Letters to the editor

  • by BAR staff
  • Wednesday June 24, 2020
Share this Post:
Letters to the editor

Issues are hardly over

With the U.S. Supreme Court decision, in Bostock v. Clayton County, the issue of the class sex including sexual orientation and gender identity, in federal civil rights laws, is hardly over ["Landmark victory: Historic Supreme Court decision protects LGBT workers," June 18]. Next up is the inevitable court challenge that sex, under the Fair Housing Act of 1968 ("sex" was added in 1974) includes sexual orientation and gender identity, based upon the reasoning used in the Bostock decision. Intellectual honesty and consistency would require it.

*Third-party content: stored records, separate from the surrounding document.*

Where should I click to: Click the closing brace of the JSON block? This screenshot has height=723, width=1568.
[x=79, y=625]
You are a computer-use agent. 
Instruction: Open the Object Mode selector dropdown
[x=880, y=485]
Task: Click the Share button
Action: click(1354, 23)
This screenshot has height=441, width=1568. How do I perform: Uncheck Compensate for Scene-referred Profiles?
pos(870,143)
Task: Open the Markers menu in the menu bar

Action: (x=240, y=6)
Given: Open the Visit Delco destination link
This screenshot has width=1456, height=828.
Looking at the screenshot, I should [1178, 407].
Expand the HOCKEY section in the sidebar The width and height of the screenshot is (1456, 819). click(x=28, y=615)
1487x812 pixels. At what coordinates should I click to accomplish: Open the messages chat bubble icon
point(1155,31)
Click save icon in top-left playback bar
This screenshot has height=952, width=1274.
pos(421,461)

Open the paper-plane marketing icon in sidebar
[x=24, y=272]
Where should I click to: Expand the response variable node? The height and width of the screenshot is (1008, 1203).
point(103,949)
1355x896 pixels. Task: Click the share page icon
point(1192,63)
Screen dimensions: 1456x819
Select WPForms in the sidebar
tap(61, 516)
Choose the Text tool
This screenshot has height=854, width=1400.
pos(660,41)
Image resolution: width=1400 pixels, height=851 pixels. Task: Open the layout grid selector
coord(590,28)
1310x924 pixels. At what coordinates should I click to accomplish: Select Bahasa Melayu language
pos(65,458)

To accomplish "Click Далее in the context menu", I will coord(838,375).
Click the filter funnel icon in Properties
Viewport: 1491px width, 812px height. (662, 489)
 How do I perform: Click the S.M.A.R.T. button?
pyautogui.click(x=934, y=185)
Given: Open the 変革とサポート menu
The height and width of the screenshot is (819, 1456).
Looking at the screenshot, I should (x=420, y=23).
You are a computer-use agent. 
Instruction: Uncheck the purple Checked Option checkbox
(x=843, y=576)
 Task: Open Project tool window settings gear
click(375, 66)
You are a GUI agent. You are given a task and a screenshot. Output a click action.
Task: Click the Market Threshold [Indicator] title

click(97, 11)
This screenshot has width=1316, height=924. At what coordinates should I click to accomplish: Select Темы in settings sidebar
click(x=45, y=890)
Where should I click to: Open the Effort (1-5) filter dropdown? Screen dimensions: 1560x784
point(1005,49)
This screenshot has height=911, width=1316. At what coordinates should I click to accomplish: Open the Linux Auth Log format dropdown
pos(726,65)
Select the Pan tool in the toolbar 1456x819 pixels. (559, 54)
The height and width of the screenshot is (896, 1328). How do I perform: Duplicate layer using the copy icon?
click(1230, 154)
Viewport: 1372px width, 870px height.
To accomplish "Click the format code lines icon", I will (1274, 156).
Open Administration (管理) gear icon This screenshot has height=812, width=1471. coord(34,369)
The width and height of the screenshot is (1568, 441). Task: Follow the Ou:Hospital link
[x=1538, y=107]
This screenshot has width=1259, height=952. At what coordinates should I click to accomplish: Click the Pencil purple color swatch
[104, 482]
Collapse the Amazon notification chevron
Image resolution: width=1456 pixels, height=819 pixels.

Washington state has an Equal Rights Amendment, in its Constitution, making sex a suspect class, and so do other states. Expect lawsuits to argue the reasoning in Bostock should be applied to state ERAs. That sexual orientation and gender identity should be protected under the class of sex.

Finally, in 1976, in the Supreme Court decision, Craig v. Boren, it was declared that sex was a quasi-suspect class, requiring an intermediate level of scrutiny. The Supreme Court will inevitably be confronted with a case where plaintiffs argue the reasoning of Bostock should be applied to Craig, which would make sexual orientation and gender identity also quasi-suspect classes.